Rick Horne’s book, Get Outta My Face: How to Reach Angry, Unmotivated Teens with Biblical Counsel, is an extremely practical and helpful book written for any adult seeking to help teens see the bigger picture of their actions, in an effort to direct their attention toward the cross of Christ. Horne’s book is far from being theoretical and seeks to give concrete tools so that the reader may be equipped to have productive conversations with teenagers.
The book is segmented into three sections. This makes the curriculum easy to navigate. There are several key principles that stand out in this book that are both thoughtful and productive. The first is Horne’s encouragement to build trust with angry unmotivated teens. Often times many assumptions can be made about what a teen is thinking or feeling, and a teen can (and does) make many assumptions about a parent’s instruction and discipline.
If the ultimate goal is for a teenager’s heart to be captivated by the gospel, parents and adults must take more time to communicate with their angry and frustrated teen. Horne urges parents that “your first words to an angry teen will strongly push that interaction toward one of two outcomes: your words being received, and thus beginning a conversation; or a ‘Get outta my face’ response, thus shutting it all down” (19). The angry, unmotivated teen does not think about the bigger picture of their decisions and the potential outcomes. It is the role of the parent to help nurture this type of thinking.
In order to motivate parents and youth counselors to move toward having productive conversations with their teens they must have a proper perspective of self and of the teen. Horne reminds the reader that both are sinners (29). This is extremely important because it can humble the parent or youth counselor and it should be a reminder that the work of parenting or counseling is gospel work.
Another important principle in this book is to identify the “wise want” (33) of the teenager that lurks beneath the unwise actions they may commit. Seeking to understand the teenager in this way can help the parent or youth counselor to get to the heart of the matter, which is the ultimate goal. Often times, “help that brings about change in angry teens…begins at a surface level but must aim deeper” (34). Many of Horne’s practical steps toward building trust and communication with an angry teen assist in getting to the heart.
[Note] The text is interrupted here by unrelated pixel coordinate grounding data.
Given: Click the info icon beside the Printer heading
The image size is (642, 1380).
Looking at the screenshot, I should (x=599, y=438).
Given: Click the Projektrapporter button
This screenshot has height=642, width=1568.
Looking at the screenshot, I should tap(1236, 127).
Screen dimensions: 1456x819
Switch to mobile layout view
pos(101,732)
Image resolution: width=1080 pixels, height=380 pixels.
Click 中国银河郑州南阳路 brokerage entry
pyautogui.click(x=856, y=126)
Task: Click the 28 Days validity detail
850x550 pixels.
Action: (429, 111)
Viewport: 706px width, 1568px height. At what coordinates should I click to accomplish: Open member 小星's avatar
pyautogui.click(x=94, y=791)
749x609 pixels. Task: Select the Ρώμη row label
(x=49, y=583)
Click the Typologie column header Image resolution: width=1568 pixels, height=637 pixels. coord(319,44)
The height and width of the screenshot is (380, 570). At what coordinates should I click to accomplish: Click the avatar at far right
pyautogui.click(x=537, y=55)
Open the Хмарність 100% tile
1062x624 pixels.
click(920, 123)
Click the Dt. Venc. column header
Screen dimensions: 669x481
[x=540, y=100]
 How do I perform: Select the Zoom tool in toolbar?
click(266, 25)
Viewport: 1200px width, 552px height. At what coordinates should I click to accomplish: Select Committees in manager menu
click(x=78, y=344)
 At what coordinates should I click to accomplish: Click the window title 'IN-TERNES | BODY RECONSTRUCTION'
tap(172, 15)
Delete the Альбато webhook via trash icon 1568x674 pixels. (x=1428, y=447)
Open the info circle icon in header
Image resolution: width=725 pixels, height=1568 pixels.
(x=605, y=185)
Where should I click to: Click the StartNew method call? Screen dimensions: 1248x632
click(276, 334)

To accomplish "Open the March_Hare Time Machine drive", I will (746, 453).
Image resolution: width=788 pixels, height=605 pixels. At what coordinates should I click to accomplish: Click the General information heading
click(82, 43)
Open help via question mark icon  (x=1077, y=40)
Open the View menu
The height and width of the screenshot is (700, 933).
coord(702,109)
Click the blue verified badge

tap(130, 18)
His “LCLP” approach is one of the most helpful tools Horne gives in his book to help establish trust and change in the life of a teenager. That is to say listen big to your teen (L), clarify narrow (C), look wide (L), and plan small (P). “Listening big” requires the adult to pay attention to the teen’s verbal and non-verbal cues, and to be aware of their own non-verbal cues. It requires listening for what the teen does not want (83), and to affirm or empathize without necessarily agreeing with the teen (87). The “clarify narrow” part is to demonstrate to the teen that they are heard, to affirm any wise wants (98), and help them understand that they have the power to choose (104). The power to choose is tremendous in helping the teen to see those choices in light of consequences. “Look wide” is a tool to help the teen think back to times they have made wise decisions in an effort to remind them of positive outcomes. This can be encouraging to a teen that is overly pessimistic about their current situation and future. This can provide hope and assist your teen in making wise, practical choices.
Finally, the “planning small” portion is a key principle in this book. This is the art of helping the teen to set positive, realistic goals. In addition to this, it is important that the parent or youth counselor celebrate those small victories in an effort to encourage and motivate the teenager. The LCLP approach can be a positive tool for parents and youth counselors to engage teenagers in a positive way so that they may become productive and positive adults.
This book is extremely helpful and much needed in the conversation of biblical counseling. Without being overly critical, I found that throughout the book I had to do the work of being reminded that the goal is a heart change toward the gospel of Jesus Christ, and not merely behavior change. Horne certainly brings the reader’s attention to the gospel and is aware of the danger of being content with behavior modification, but I found that the outward behavior focus significantly outweighed the practical steps given to motivate a teen toward thinking through the gospel and their need for it. His final chapter certainly spends more time on the need for the gospel, but I think the final chapter could have better served the reader as the first chapter.
A question that came to my mind as I read the book had to do particularly with the “Listen to Affirm, Not Necessarily to Agree” section. My question would be, “Is Horne confident in an angry, unmotivated teen’s ability to distinguish between the two?” My hesitancy with this approach is to send mixed signals to a teenager. Horne gives this scenario: “Sue: ‘She is so unreasonable about the way she grades.’ Counselor: ‘To be doing the right thing and not get a fair grade is aggravating.’” (87). I certainly understand that the counselor is affirming, but not agreeing, however, I am not confident that Sue has the maturity to recognize this. In our communication with angry, unmotivated teens, we must be clear. I only question how clear this approach is to the teen.